[Directive]: Please copy the records below word for word, line by line in the same order.
• • • • •
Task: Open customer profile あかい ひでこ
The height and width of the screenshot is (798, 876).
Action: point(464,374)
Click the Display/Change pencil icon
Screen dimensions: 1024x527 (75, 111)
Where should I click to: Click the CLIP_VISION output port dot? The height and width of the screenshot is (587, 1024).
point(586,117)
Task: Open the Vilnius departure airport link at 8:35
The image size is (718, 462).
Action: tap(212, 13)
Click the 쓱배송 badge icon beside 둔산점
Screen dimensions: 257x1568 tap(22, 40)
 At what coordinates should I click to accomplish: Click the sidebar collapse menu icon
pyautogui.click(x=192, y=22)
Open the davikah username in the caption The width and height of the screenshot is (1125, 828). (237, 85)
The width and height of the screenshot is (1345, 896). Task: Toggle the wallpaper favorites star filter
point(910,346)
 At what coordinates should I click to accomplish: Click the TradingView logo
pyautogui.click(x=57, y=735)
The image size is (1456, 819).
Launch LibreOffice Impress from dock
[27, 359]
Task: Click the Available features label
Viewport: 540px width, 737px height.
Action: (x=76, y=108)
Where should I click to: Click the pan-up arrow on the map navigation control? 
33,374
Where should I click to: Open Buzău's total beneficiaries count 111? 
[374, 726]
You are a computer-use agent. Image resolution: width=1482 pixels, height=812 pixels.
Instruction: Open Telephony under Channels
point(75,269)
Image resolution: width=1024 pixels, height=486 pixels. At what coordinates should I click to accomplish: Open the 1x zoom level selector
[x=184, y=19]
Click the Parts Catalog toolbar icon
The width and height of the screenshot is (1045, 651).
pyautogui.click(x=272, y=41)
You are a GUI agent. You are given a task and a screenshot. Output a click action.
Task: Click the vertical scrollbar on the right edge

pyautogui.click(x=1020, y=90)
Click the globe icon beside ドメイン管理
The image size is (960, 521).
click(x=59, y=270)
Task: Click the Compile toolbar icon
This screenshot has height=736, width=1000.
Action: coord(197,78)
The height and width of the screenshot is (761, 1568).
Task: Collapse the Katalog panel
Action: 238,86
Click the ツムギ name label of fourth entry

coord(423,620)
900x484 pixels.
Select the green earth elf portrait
• • • • •
[Final answer]:
Task: Open customer profile あかい ひでこ
The height and width of the screenshot is (798, 876).
Action: point(464,374)
Click the Display/Change pencil icon
Screen dimensions: 1024x527 (75, 111)
Where should I click to: Click the CLIP_VISION output port dot? The height and width of the screenshot is (587, 1024).
point(586,117)
Task: Open the Vilnius departure airport link at 8:35
The image size is (718, 462).
Action: tap(212, 13)
Click the 쓱배송 badge icon beside 둔산점
Screen dimensions: 257x1568 tap(22, 40)
 At what coordinates should I click to accomplish: Click the sidebar collapse menu icon
pyautogui.click(x=192, y=22)
Open the davikah username in the caption The width and height of the screenshot is (1125, 828). (237, 85)
The width and height of the screenshot is (1345, 896). Task: Toggle the wallpaper favorites star filter
point(910,346)
 At what coordinates should I click to accomplish: Click the TradingView logo
pyautogui.click(x=57, y=735)
The image size is (1456, 819).
Launch LibreOffice Impress from dock
[27, 359]
Task: Click the Available features label
Viewport: 540px width, 737px height.
Action: (x=76, y=108)
Where should I click to: Click the pan-up arrow on the map navigation control? 
33,374
Where should I click to: Open Buzău's total beneficiaries count 111? 
[374, 726]
You are a computer-use agent. Image resolution: width=1482 pixels, height=812 pixels.
Instruction: Open Telephony under Channels
point(75,269)
Image resolution: width=1024 pixels, height=486 pixels. At what coordinates should I click to accomplish: Open the 1x zoom level selector
[x=184, y=19]
Click the Parts Catalog toolbar icon
The width and height of the screenshot is (1045, 651).
pyautogui.click(x=272, y=41)
You are a GUI agent. You are given a task and a screenshot. Output a click action.
Task: Click the vertical scrollbar on the right edge

pyautogui.click(x=1020, y=90)
Click the globe icon beside ドメイン管理
The image size is (960, 521).
click(x=59, y=270)
Task: Click the Compile toolbar icon
This screenshot has height=736, width=1000.
Action: coord(197,78)
The height and width of the screenshot is (761, 1568).
Task: Collapse the Katalog panel
Action: 238,86
Click the ツムギ name label of fourth entry

coord(423,620)
900x484 pixels.
Select the green earth elf portrait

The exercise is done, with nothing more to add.